*EXCERPT TO READ*.
Question

In 2008, there were 507 children in Arizona out of 32,601 who were diagnosed with Autism Spectrum Disorder (ASD) ("Autism and developmental," 2008). Nationally 1 in 88 children are diagnosed with ASD ("CDC features -," 2013). Is there sufficient data to show that the incident of ASD is more in Arizona than nationally? Test at the 1% level.

Answer 1

Answer:

$z=\frac{0.0156-0.0114}{\sqrt{0.01554(1-0.01554)(\frac{1}{32601}+\frac{1}{88})}}=0.318$    

$p_v =P(Z>0.318)=0.375$  

So the p value is a very high value and using the significance level provided $\alpha=0.01$ we see that $p_v>\alpha$ so we can conclude that we have enough evidence to FAIL to reject the null hypothesis, and we can say the the proportion of children diagnosed with Autism Spectrum Disorder (ASD) in arizona is not significantly higher than the national incident rate at 1% of significance.

Step-by-step explanation:

Data given and notation  

$X_{1}=507$ represent the number of children diagnosed with Autism Spectrum Disorder (ASD) in Arizona

$n_{1}=32601$ sample elected from arizona

$\hat p_{1}=\frac{507}{32601} =0.0156$ represent the proportion of children diagnosed with Autism Spectrum Disorder (ASD) in arizona

$p_{2}=\frac{1}{88}= 0.0114$ represent the proportion of children diagnosed with Autism Spectrum Disorder (ASD)  in the nation

z would represent the statistic (variable of interest)  

$p_v$ represent the value for the test (variable of interest)  

Concepts and formulas to use  

We need to conduct a hypothesis in order to check if that the incident of ASD is more in Arizona than nationally, the system of hypothesis are:

Null hypothesis:$p_{1} \leq p_{2}$  

Alternative hypothesis:$p_{1} > p_{2}$  

We need to apply a z test to compare proportions, and the statistic is given by:  

$z=\frac{p_{1}-p_{2}}{\sqrt{\hat p (1-\hat p)(\frac{1}{n_{1}}+\frac{1}{n_{2}})}}$   (1)  

Where $\hat p=\frac{X_{1}+X_{2}}{n_{1}+n_{2}}=\frac{507+1}{32601 +88}=0.01554$  

Calculate the statistic  

Replacing in formula (1) the values obtained we got this:  

$z=\frac{0.0156-0.0114}{\sqrt{0.01554(1-0.01554)(\frac{1}{32601}+\frac{1}{88})}}=0.318$    

Statistical decision

The significance level provided is $\alpha=0.01$, and we can calculate the p value for this test.    

Since is a one right sided test the p value would be:  

$p_v =P(Z>0.318)=0.375$  

So the p value is a very high value and using the significance level provided $\alpha=0.01$ we see that $p_v>\alpha$ so we can conclude that we have enough evidence to FAIL to reject the null hypothesis, and we can say the the proportion of children diagnosed with Autism Spectrum Disorder (ASD) in arizona is not significantly higher than the national incident rate at 1% of significance.

*PROVIDED DATA*.
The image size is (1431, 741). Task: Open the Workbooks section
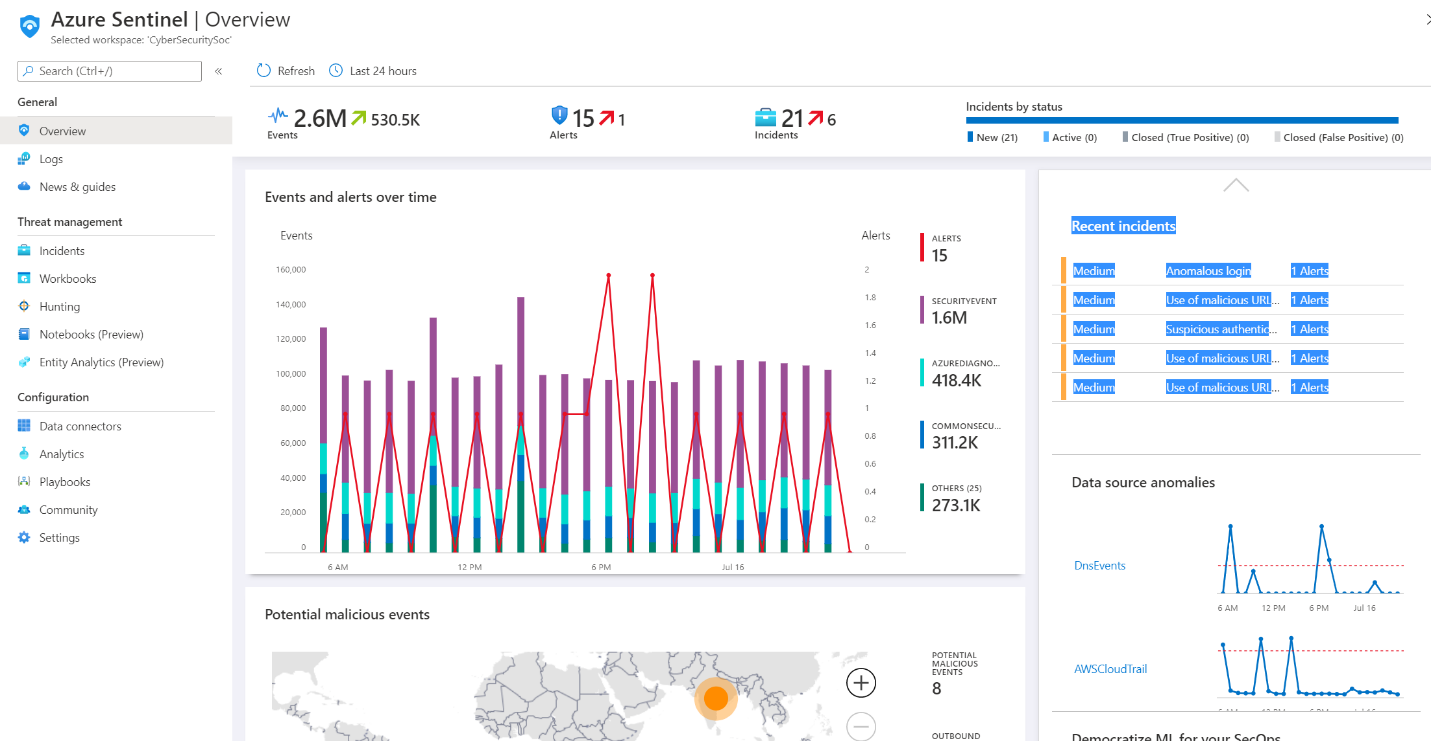[64, 278]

*TASK STATEMENT*.
Rewrite the paragraph in the hypothesis-test text above that begins "In 2008, there were 507 children" as a short bulleted list that keeps its main facts.

*THE ANSWER*.
- In 2008, 507 of 32,601 children in Arizona were diagnosed with Autism Spectrum Disorder (ASD).
- Nationally, 1 in 88 children are diagnosed with ASD.
- The question is whether the data are sufficient to show that ASD incidence is higher in Arizona than nationally.
- The test is to be conducted at the 1% level.